Tendre vers le “zéro déchet”, implique un référencement adapté. Certaines jeunes marques sont positionnées depuis leur naissance sur cet engagement, via le vrac, les emballages recyclés/recyclables (Lamazuna et ses lingettes lavables, Cozie et ses pots en verre consignés, etc). Au rayon hygiène, l’offre pour les menstruations a particulièrement évolué ces derniers temps. Après l’arrivée des coupes menstruelles, lavables, viennent les culottes de règles. Ces produits permettent d’éviter ou de limiter les tampons et autres serviettes, qui partent à la poubelle ou dans les égouts ! De très nombreuses marques sont désormais sur ce créneau : Blooming, Saforelle, PliM, So’Cup… Signe de l’appétence pour ce type de produits, Lamazuna a décliné son concept sous la marque The Green Emporium, à destination de la grande distribution. Au début de l’année, elle annonce être déjà référencée dans « plus de 200 magasins » comme Auchan, Système U, E.Leclerc, Intermarché et, à partir de septembre 2021, chez Monoprix. D’autres fabricants, plus anciens, revoient leur offre. Et le phénomène touche désormais de nombreux rayons. Chez Klorane, l’année 2021 sera marquée par un test de distribution en vrac dans « des flacons en verre réutilisables à l’infini ». Engagée dans une démarche à faible impact environnemental, comme son groupe Pierre Fabre, « elle va économiser 184 tonnes de plastique vierge, en passant toutes les bouteilles de shampooings en plastique recyclé dès 2021 », selon Claire Caplat, directrice de la marque. Exit aussi les étuis cartons de ces flacons, « soit 55 tonnes de cartons économisé. […] Nos tubes vont être allégés de 33 % de plastiques, nos pots de 48 % », égrène-telle. La Pharmacie du Réart à Saleilles, dans les Pyrénées-Orientales, adapte son offre au fur et à mesure, en dénichant de nouvelles gammes. « Le “made in France” est non négociable sauf exception, pour éviter l’impact du transport, soutenir l’économie locale… […] Dans la logique du “zéro déchet”, on attend au minimum un emballage recyclable », explique le co-titulaire, Cyril Stutz, qui a d’abord recruté les produits solides de la marque C’est Moi Qui l’Ai Fait et l’offre de produits d’hygiène en vrac Lab@bulles. Il y va pas à pas. De fait, “le zéro déchet” nécessite toujours un engagement fort, mais il n’est plus réservé aux seuls militants.
60 %
Des Français estiment que leur action individuelle peut contribuer à changer les choses en triant/recyclant.
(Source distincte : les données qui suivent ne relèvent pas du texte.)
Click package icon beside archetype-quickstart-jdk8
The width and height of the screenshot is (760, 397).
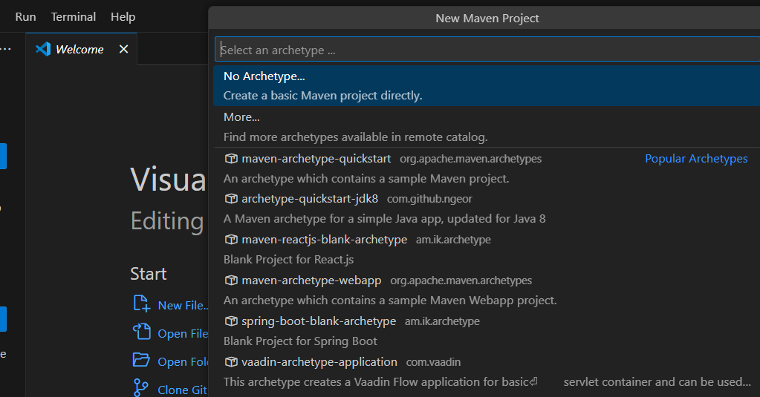coord(231,199)
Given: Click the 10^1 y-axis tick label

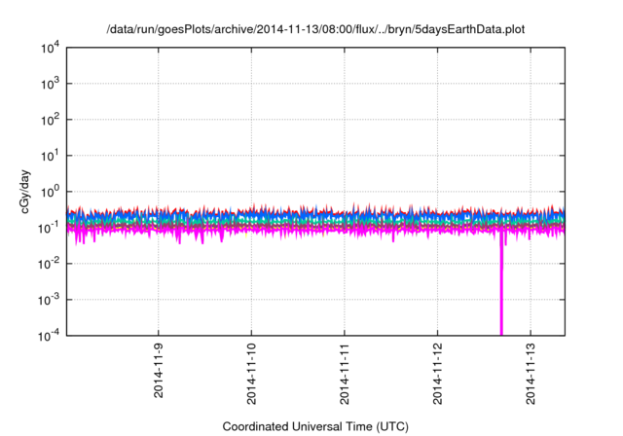Looking at the screenshot, I should [48, 155].
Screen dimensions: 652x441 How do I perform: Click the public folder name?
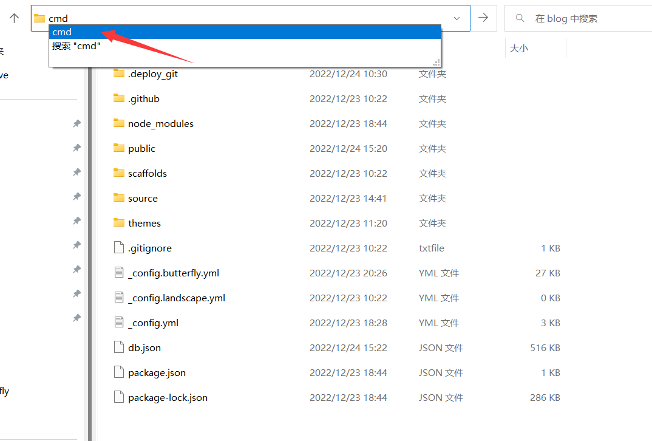pyautogui.click(x=141, y=149)
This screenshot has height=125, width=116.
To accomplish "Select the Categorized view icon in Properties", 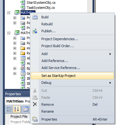I will point(9,109).

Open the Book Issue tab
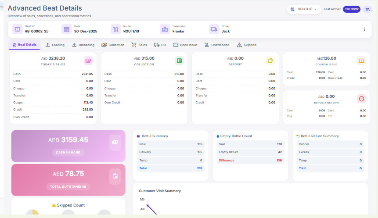pos(185,45)
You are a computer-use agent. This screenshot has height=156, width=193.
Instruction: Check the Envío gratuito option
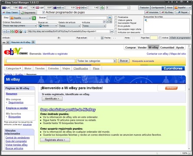tap(116, 26)
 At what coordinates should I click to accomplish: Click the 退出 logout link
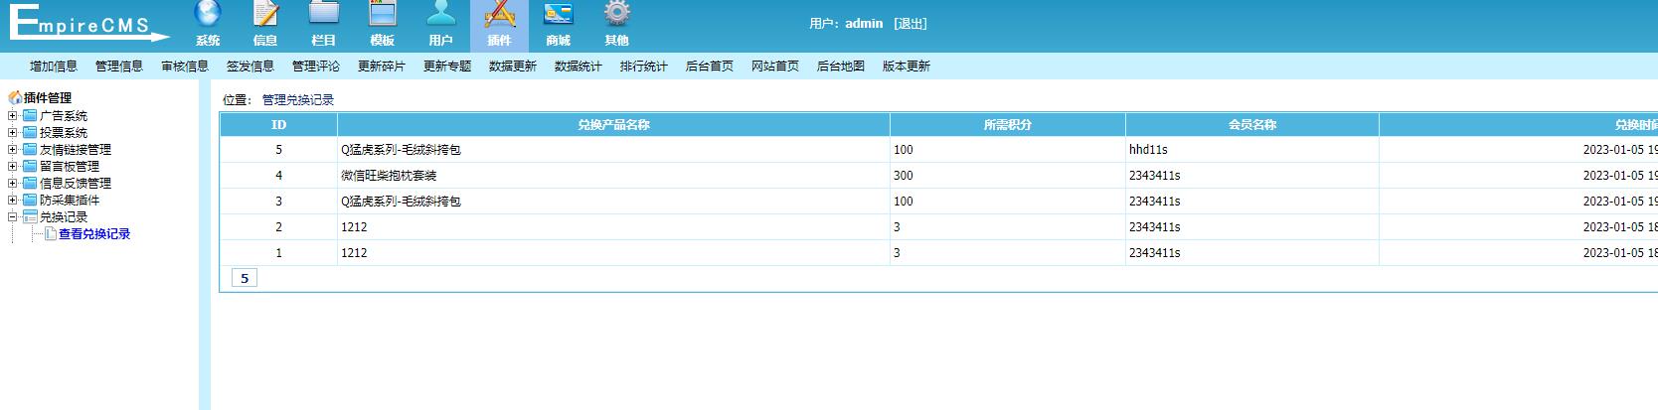coord(911,24)
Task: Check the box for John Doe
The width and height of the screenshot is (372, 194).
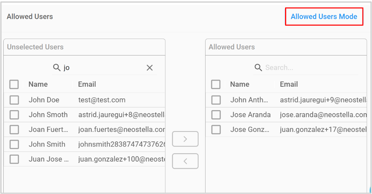Action: [14, 100]
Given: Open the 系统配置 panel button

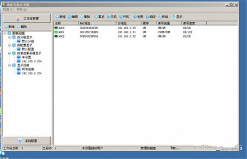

Source : Observatoire de la consommation responsable 2020 de l’Obsoco et Citéo.
98 %
C’est le pourcentage de déchets produits par Weleda et revendiqués comme valorisés.
18 000 PHARMACIES
Se sont engagées dans le réseau Dastri, éco-organisme issu des industriels de santé, qui collecte les déchets d’activités de soins à risques infectieux et assimilés.
Source : DASTRI
S’ORGANISER POUR LE TRI ET LE RECYCLAGE
Comme il reste toujours quelques déchets, le tri est l’ultime étape du process. Preuve d’engagement, Sephora dispose de bornes de collecte dans lesquelles les clients peuvent déposer pots de crème, mascara, parfum… depuis septembre dernier. Du côté de la pharmacie, certains fabricants sont allés jusqu’à organiser leur propre filière auprès des pharmaciens. Exemples ? Cosmétique Active (L’Oréal) qui, avec Terracycle, collecte les emballages de cosmétiques non recyclables, toutes marques comprises, ou encore, Bioseptyl, qui fournit un collecteur pour récupérer ses brosses à dents usagées. Les officines peuvent aussi compter sur Cyclamed, qui collecte les médicaments périmés et, pour laquelle, elles doivent tenir un registre attestant de la traçabilité des produits. Bien sûr, elles bénéficient, comme les autres commerces, des filières de tri de leurs collectivités locales.